───── EXCERPTED DATA ─────

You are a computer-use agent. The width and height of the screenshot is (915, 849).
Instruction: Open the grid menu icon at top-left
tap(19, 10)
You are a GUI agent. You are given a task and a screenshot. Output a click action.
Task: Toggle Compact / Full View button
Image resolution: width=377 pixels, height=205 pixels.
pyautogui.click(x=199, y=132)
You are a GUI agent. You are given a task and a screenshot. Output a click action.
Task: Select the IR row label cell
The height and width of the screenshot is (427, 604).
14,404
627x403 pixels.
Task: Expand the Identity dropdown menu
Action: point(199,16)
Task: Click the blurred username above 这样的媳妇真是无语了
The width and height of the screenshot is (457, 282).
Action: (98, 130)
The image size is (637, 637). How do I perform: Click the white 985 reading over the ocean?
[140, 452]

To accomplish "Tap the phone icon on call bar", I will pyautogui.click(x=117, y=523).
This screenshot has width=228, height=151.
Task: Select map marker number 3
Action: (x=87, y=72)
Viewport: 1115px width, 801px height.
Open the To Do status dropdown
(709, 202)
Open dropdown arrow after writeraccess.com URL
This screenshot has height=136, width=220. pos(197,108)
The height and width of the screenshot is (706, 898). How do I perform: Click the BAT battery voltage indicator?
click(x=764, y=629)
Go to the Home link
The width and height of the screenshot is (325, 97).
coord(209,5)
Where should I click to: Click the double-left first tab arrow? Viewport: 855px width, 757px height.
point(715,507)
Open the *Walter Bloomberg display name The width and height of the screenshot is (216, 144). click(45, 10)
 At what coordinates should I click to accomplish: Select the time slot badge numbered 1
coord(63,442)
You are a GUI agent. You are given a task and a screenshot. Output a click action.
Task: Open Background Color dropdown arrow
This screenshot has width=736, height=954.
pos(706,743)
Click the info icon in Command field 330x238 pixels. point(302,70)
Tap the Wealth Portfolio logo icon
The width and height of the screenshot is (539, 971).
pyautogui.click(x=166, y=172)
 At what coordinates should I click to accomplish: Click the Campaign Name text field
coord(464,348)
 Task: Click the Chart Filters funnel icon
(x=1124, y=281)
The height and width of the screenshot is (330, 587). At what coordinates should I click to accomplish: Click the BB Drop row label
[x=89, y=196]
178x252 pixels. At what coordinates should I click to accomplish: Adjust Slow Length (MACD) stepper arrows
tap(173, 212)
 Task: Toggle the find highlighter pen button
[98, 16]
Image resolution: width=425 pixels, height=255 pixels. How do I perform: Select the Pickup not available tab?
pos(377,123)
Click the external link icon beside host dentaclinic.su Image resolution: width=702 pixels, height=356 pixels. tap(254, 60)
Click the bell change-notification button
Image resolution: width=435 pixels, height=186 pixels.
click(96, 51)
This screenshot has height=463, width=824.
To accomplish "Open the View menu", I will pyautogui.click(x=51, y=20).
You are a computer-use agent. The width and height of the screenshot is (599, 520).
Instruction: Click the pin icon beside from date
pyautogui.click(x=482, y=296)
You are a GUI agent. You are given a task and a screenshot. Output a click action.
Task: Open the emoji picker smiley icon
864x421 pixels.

─────

Collect every line of the material that contains the word "computer", treating uppercase and lowercase letters as different.

You are a computer-use agent. The width and height of the screenshot is (915, 849).
You are a computer-use agent. The width and height of the screenshot is (599, 520).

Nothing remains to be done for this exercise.